There is something quietly profound about the idea that we are not separate from what we think. Marcus Aurelius, the Roman emperor who ruled an empire by day and wrestled with his inner world by night, wrote these words not as a grand declaration but as a private reminder to himself. The soul becomes dyed with the colour of its thoughts. Like fabric soaking in a dye bath, we absorb the hues of whatever we dwell on most — and over time, those colours become us.
Think about what that really means for a moment. It is not just about positive thinking or repeating affirmations in the mirror. It goes deeper than that. It is about the quiet, persistent stream of thoughts that runs beneath everything we do — the ones we barely notice. The small whisper that says you are not enough. The background hum of worry about tomorrow. The habitual replay of an old wound. These are the colours seeping in, slowly, steadily, shaping the very texture of who we are becoming.
BibiDuck thinks about this often, waddling through the reeds and watching the water change colour with the sky. On grey mornings, the pond looks heavy and still. On golden evenings, it shimmers with warmth. The water does not choose what it reflects — but we do. And that is the extraordinary gift hidden inside this ancient wisdom. We have some say in the colours we let steep into our souls.
Imagine a woman named Lena. She works long hours, comes home tired, and before she even takes off her coat, her mind is already cataloguing everything that went wrong that day. The meeting that felt awkward. The email she forgot to send. The way someone looked at her that she cannot quite interpret. Night after night, this is the dye she soaks in. And slowly, without her realising it, she begins to see herself as someone who is always falling short. The thoughts were not dramatic. They were just persistent. And persistence, it turns out, is all a colour needs to stain.
Now imagine Lena deciding — not perfectly, not all at once — to notice one thing each evening that went right. Not to deny the hard parts, but to give equal airtime to the moments of grace. The client who smiled. The lunch that was actually delicious. The deep breath she took at 3pm when everything felt like too much. Over weeks, something shifts. Not because her life changed dramatically, but because the colour of her inner world began to change. She started becoming someone who notices goodness. And that person moves through the world differently.

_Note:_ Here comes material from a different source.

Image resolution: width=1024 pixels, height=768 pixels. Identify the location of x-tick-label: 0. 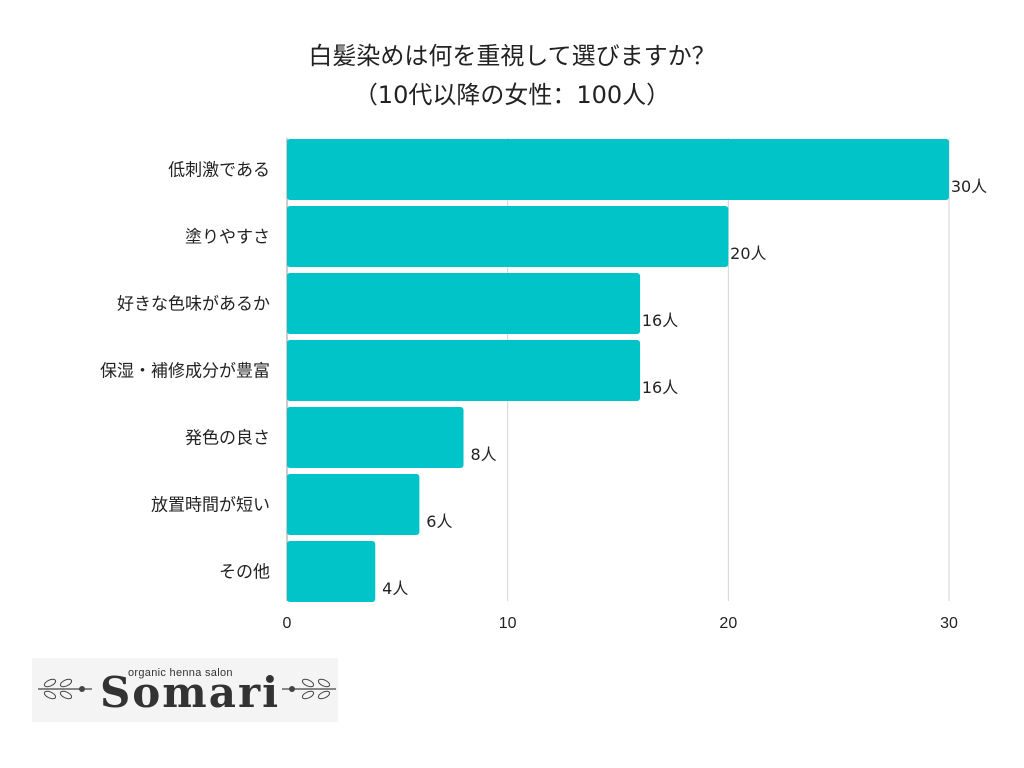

This is not naive optimism. Marcus Aurelius knew suffering intimately — plague, war, betrayal, grief. He was not suggesting we paint over the hard truths with cheerful colours. He was pointing to something more honest and more powerful: that we are active participants in our own inner landscape. We cannot always choose what happens to us, but we can tend to what we think about it. We can choose, with gentle intention, which thoughts we water and which we let pass like clouds.
The practice is not about perfection. Some days the dark colours will win, and that is human and real and okay. But even on those days, awareness itself is a kind of light. When you notice the thought — really notice it — you are no longer entirely inside it. You are also the one watching. And the one watching can, with time and compassion, begin to choose something a little softer, a little kinder, a little more true.
So today, BibiDuck gently invites you to pause and ask: what colour have my thoughts been lately? Not to judge yourself for the answer, but to get curious about it. Because you are not fixed. You are not already dyed beyond change. You are, in every moment, still soaking — still becoming. And the beautiful, hopeful truth is that you can begin, right now, to choose colours that are worthy of the soul you are.